▸ **DATASET**

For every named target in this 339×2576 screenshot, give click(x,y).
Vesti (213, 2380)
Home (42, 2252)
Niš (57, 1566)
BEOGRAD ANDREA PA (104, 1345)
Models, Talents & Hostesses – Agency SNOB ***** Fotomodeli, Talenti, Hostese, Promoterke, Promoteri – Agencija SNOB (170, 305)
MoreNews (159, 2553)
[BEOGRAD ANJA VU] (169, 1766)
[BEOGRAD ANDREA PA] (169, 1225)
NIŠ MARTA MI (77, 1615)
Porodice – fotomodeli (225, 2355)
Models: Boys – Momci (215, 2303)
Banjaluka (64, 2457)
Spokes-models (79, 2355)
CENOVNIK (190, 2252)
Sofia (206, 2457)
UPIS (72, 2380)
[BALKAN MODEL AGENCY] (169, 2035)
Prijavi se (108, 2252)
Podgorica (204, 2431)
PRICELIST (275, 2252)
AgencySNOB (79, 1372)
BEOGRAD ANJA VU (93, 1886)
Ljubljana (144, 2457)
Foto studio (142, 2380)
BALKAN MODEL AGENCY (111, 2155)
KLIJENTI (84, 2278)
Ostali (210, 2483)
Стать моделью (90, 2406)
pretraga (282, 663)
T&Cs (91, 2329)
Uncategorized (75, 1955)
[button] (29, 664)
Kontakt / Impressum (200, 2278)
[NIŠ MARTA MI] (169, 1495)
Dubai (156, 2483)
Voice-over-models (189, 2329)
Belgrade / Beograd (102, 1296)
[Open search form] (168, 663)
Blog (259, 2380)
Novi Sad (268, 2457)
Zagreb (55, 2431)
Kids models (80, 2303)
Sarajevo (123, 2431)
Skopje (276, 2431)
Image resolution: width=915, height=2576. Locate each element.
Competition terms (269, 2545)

...

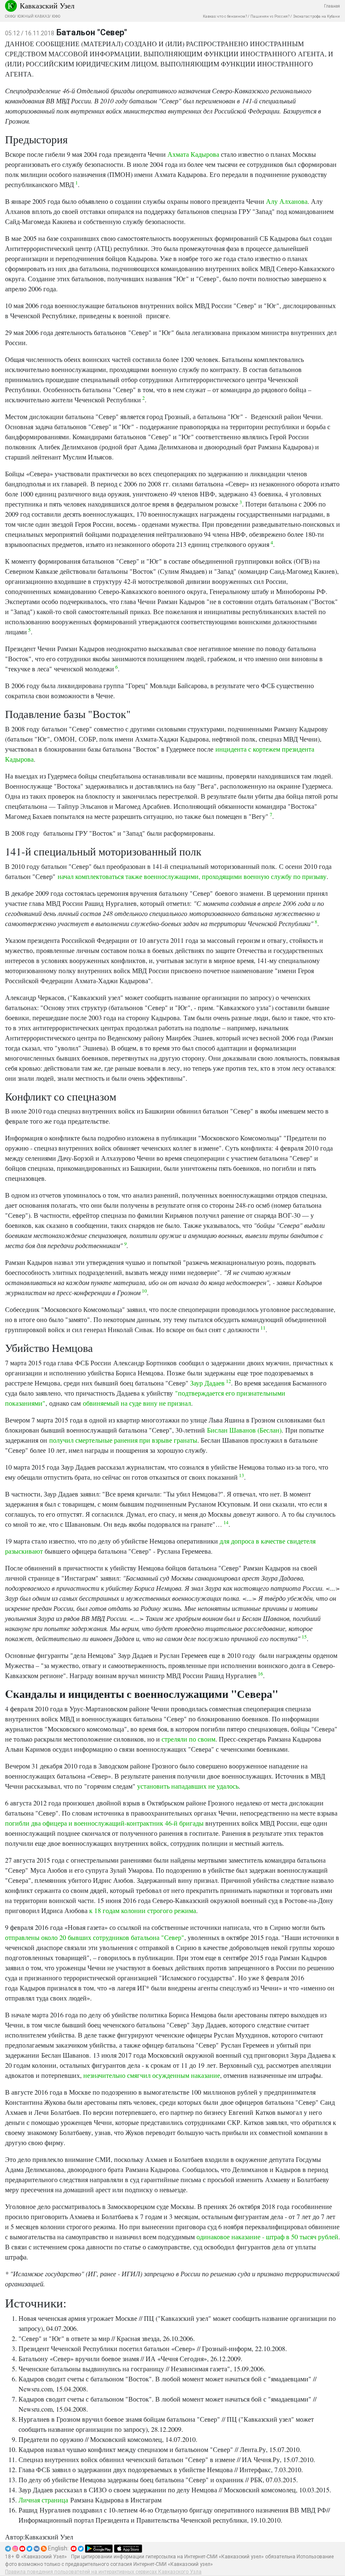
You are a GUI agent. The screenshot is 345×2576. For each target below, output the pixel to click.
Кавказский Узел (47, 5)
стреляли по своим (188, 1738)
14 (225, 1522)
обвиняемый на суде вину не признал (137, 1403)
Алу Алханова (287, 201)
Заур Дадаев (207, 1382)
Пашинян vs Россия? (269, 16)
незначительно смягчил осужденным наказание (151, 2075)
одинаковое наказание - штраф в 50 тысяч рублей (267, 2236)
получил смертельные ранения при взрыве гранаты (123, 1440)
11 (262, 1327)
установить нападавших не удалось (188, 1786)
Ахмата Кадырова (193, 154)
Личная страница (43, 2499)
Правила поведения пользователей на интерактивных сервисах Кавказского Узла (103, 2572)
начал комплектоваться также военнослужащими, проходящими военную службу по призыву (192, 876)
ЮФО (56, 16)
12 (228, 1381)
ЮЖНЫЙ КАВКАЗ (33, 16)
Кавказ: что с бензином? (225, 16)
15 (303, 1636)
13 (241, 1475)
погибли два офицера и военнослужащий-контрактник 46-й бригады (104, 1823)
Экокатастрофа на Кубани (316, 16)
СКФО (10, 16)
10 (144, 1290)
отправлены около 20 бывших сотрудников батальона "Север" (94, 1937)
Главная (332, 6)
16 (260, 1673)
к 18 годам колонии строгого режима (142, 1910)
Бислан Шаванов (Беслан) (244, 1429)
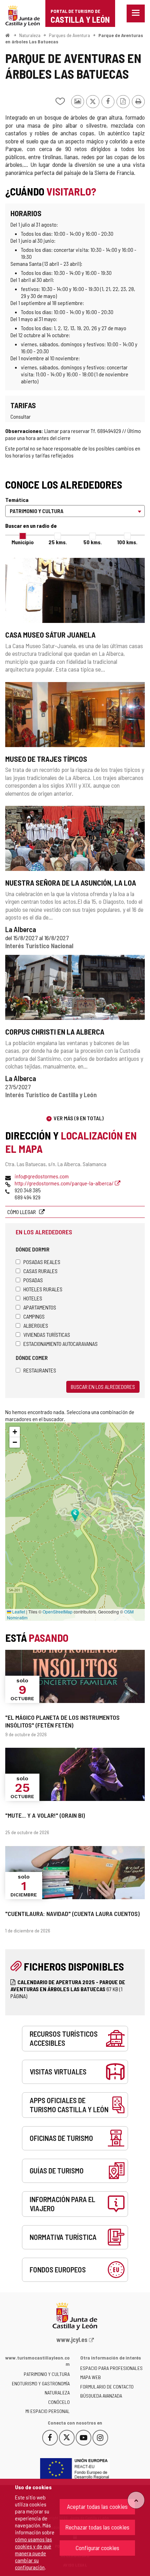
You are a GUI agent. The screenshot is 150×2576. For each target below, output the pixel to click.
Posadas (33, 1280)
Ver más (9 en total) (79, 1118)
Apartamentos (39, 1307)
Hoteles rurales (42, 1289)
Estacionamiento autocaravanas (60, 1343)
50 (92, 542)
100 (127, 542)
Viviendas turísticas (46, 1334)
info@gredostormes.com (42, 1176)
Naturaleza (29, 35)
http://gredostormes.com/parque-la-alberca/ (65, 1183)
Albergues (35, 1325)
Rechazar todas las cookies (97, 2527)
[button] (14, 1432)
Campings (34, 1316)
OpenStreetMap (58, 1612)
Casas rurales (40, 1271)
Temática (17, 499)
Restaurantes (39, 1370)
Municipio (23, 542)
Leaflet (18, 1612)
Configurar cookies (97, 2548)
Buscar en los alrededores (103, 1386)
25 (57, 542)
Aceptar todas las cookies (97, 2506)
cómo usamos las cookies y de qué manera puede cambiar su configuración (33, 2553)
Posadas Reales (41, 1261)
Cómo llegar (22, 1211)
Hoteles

...

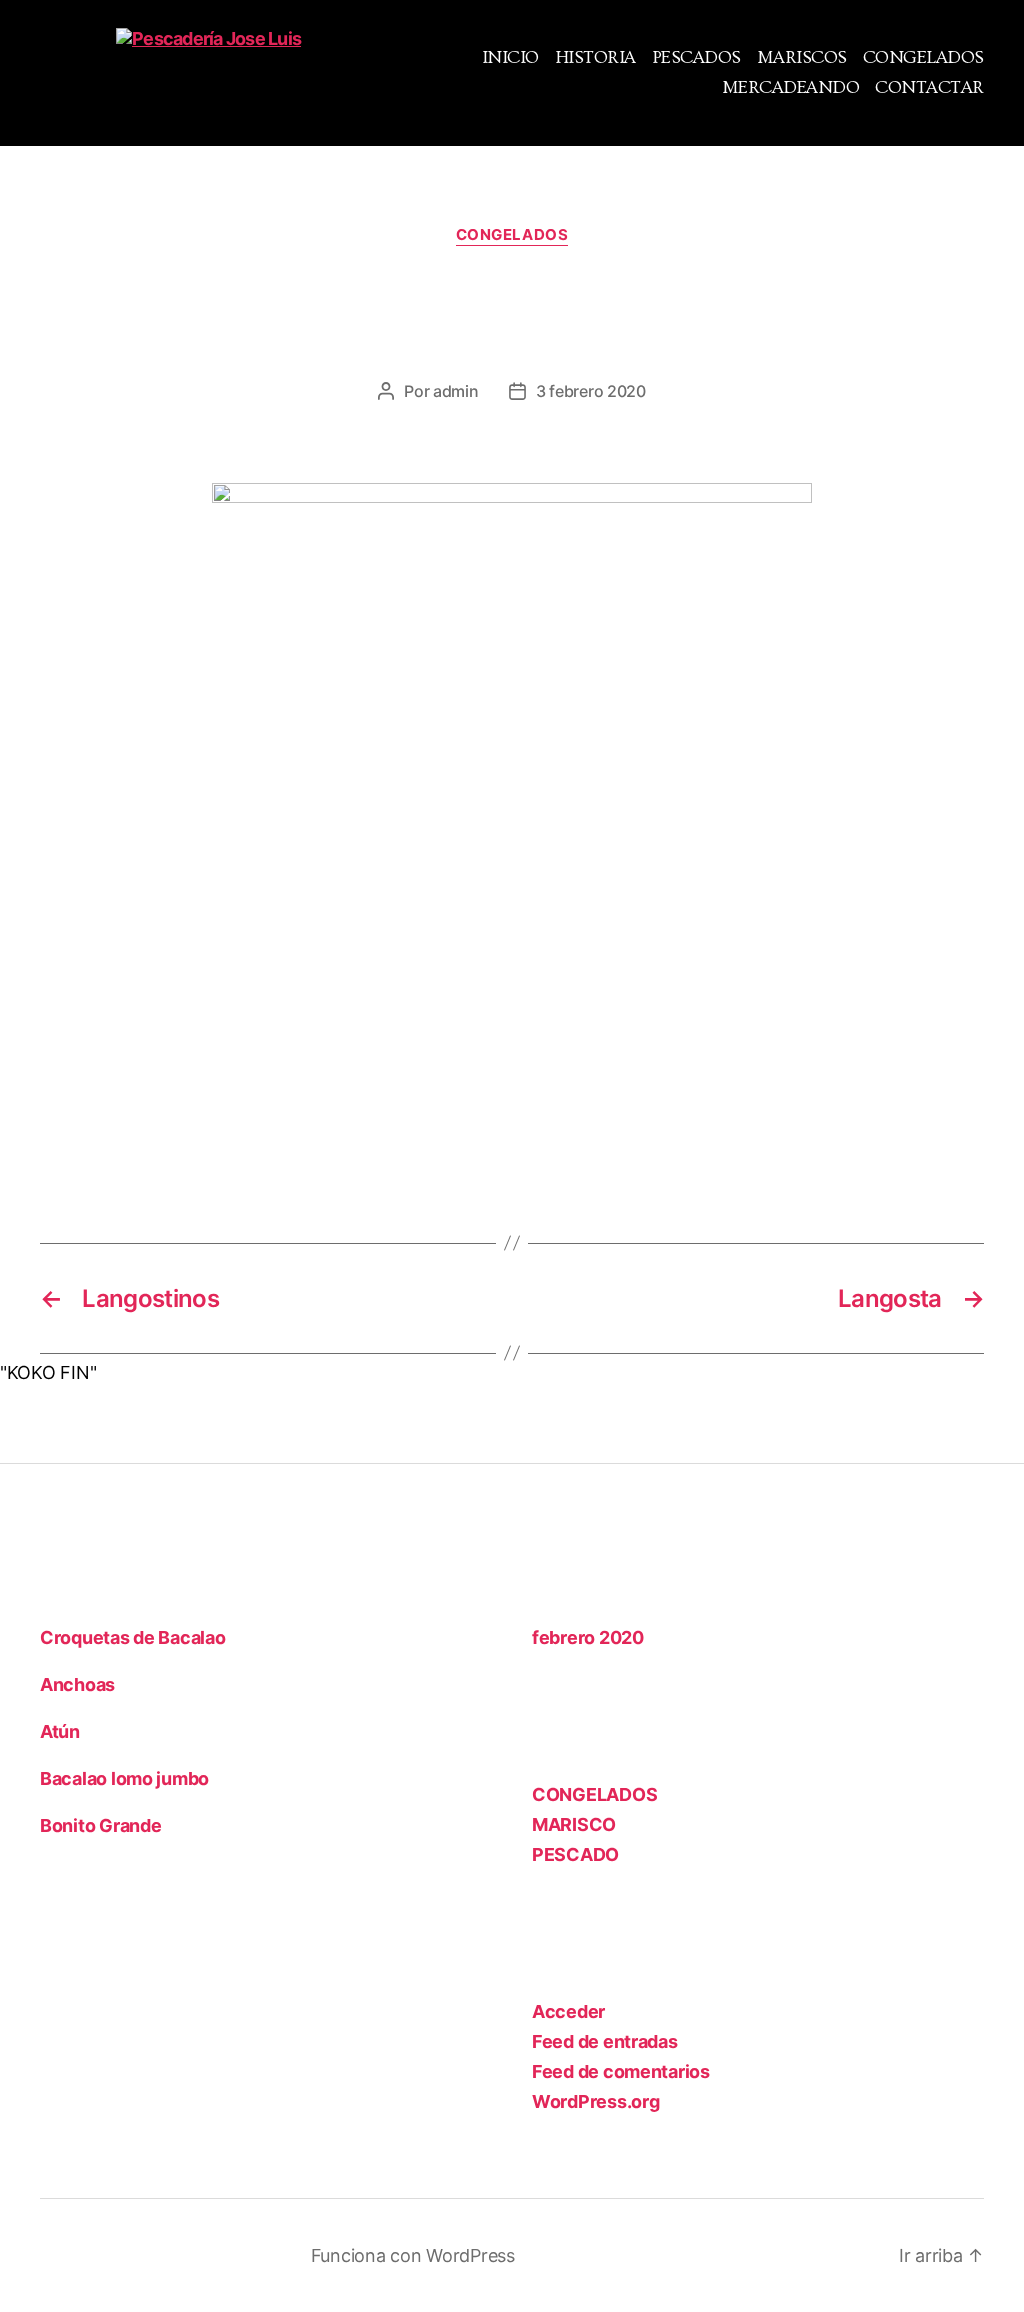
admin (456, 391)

▸ **ACTIVITY**
The stretch of entries above that starts with the line containing "For every named" and goes on through the line containing "Competition terms (269, 2545)" is to be transcribed exactly, and no other line is to be transcribed.

▸ **ANSWER BOX**
For every named target in this 339×2576 screenshot, give click(x,y).
Vesti (213, 2380)
Home (42, 2252)
Niš (57, 1566)
BEOGRAD ANDREA PA (104, 1345)
Models, Talents & Hostesses – Agency SNOB ***** Fotomodeli, Talenti, Hostese, Promoterke, Promoteri – Agencija SNOB (170, 305)
MoreNews (159, 2553)
[BEOGRAD ANJA VU] (169, 1766)
[BEOGRAD ANDREA PA] (169, 1225)
NIŠ MARTA MI (77, 1615)
Porodice – fotomodeli (225, 2355)
Models: Boys – Momci (215, 2303)
Banjaluka (64, 2457)
Spokes-models (79, 2355)
CENOVNIK (190, 2252)
Sofia (206, 2457)
UPIS (72, 2380)
[BALKAN MODEL AGENCY] (169, 2035)
Prijavi se (108, 2252)
Podgorica (204, 2431)
PRICELIST (275, 2252)
AgencySNOB (79, 1372)
BEOGRAD ANJA VU (93, 1886)
Ljubljana (144, 2457)
Foto studio (142, 2380)
BALKAN MODEL AGENCY (111, 2155)
KLIJENTI (84, 2278)
Ostali (210, 2483)
Стать моделью (90, 2406)
pretraga (282, 663)
T&Cs (91, 2329)
Uncategorized (75, 1955)
[button] (29, 664)
Kontakt / Impressum (200, 2278)
[NIŠ MARTA MI] (169, 1495)
Dubai (156, 2483)
Voice-over-models (189, 2329)
Belgrade / Beograd (102, 1296)
[Open search form] (168, 663)
Blog (259, 2380)
Novi Sad (268, 2457)
Zagreb (55, 2431)
Kids models (80, 2303)
Sarajevo (123, 2431)
Skopje (276, 2431)
Image resolution: width=915, height=2576. Locate each element.
Competition terms (269, 2545)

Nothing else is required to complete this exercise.